EXERCISE — Range to reproduce from the entries below: the line with "[Facebook] (1467, 1497)", the line with "[РЇ.РњРµСЃСЃРµРЅРґР¶РµСЂ] (19, 2293)", and every line in between. Give them exactly and give nothing else.

THE RECORDS —

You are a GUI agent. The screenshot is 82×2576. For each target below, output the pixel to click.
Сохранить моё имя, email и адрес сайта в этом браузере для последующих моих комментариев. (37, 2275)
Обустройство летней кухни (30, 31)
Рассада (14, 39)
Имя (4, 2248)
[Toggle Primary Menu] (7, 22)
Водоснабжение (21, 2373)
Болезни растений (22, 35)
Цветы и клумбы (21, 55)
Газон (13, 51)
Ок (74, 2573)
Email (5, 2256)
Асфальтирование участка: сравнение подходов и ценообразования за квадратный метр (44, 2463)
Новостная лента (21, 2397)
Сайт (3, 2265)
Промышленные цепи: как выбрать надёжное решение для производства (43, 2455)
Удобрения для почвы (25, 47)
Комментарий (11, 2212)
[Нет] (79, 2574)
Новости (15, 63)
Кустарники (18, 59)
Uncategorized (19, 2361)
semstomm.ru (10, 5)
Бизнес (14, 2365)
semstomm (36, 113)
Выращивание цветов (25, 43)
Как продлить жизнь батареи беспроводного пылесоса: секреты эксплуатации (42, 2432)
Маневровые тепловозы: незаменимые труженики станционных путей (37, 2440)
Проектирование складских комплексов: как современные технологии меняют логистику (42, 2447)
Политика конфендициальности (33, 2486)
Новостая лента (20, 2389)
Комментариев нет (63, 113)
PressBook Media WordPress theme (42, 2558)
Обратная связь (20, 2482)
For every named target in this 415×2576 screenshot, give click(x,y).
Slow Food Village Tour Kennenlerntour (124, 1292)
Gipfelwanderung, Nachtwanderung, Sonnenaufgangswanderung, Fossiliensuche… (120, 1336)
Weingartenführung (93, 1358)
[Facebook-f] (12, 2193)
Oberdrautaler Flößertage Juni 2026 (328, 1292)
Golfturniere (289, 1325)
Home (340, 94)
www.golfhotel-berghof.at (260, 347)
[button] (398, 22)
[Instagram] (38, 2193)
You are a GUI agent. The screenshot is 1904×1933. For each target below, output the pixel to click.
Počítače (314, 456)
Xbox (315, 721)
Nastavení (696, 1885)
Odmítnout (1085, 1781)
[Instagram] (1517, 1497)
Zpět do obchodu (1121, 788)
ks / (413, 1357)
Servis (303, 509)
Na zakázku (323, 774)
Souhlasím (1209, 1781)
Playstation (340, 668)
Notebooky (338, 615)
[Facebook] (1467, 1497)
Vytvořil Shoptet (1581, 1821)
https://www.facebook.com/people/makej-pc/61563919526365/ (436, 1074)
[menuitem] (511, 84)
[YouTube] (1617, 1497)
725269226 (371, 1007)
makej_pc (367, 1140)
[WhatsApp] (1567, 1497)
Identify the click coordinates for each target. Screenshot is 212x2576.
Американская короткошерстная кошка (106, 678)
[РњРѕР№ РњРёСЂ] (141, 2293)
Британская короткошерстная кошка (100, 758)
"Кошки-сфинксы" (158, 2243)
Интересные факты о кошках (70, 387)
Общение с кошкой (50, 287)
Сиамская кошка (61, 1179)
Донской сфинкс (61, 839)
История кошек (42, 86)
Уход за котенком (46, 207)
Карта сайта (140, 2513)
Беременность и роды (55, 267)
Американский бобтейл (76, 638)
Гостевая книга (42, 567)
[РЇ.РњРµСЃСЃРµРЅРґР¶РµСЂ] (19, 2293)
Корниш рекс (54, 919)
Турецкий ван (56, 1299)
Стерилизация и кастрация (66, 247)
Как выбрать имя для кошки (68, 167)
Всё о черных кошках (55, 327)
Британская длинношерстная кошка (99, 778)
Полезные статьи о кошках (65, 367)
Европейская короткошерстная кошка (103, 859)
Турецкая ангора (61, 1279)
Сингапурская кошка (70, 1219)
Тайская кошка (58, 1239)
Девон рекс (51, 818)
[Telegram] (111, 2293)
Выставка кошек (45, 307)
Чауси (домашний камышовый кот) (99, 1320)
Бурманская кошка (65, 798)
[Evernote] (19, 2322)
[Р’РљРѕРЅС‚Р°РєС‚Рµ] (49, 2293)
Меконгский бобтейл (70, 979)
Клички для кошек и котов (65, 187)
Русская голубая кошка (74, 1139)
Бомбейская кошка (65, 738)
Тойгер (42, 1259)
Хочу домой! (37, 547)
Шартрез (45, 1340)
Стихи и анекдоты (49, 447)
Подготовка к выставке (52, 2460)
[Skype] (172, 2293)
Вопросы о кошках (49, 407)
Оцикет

EXERCISE OUTPUT —
[Facebook] (1467, 1497)
Vytvořil Shoptet (1581, 1821)
https://www.facebook.com/people/makej-pc/61563919526365/ (436, 1074)
[menuitem] (511, 84)
[YouTube] (1617, 1497)
725269226 (371, 1007)
makej_pc (367, 1140)
[WhatsApp] (1567, 1497)
Identify the click coordinates for each target. Screenshot is 212x2576.
Американская короткошерстная кошка (106, 678)
[РњРѕР№ РњРёСЂ] (141, 2293)
Британская короткошерстная кошка (100, 758)
"Кошки-сфинксы" (158, 2243)
Интересные факты о кошках (70, 387)
Общение с кошкой (50, 287)
Сиамская кошка (61, 1179)
Донской сфинкс (61, 839)
История кошек (42, 86)
Уход за котенком (46, 207)
Карта сайта (140, 2513)
Беременность и роды (55, 267)
Американский бобтейл (76, 638)
Гостевая книга (42, 567)
[РЇ.РњРµСЃСЃРµРЅРґР¶РµСЂ] (19, 2293)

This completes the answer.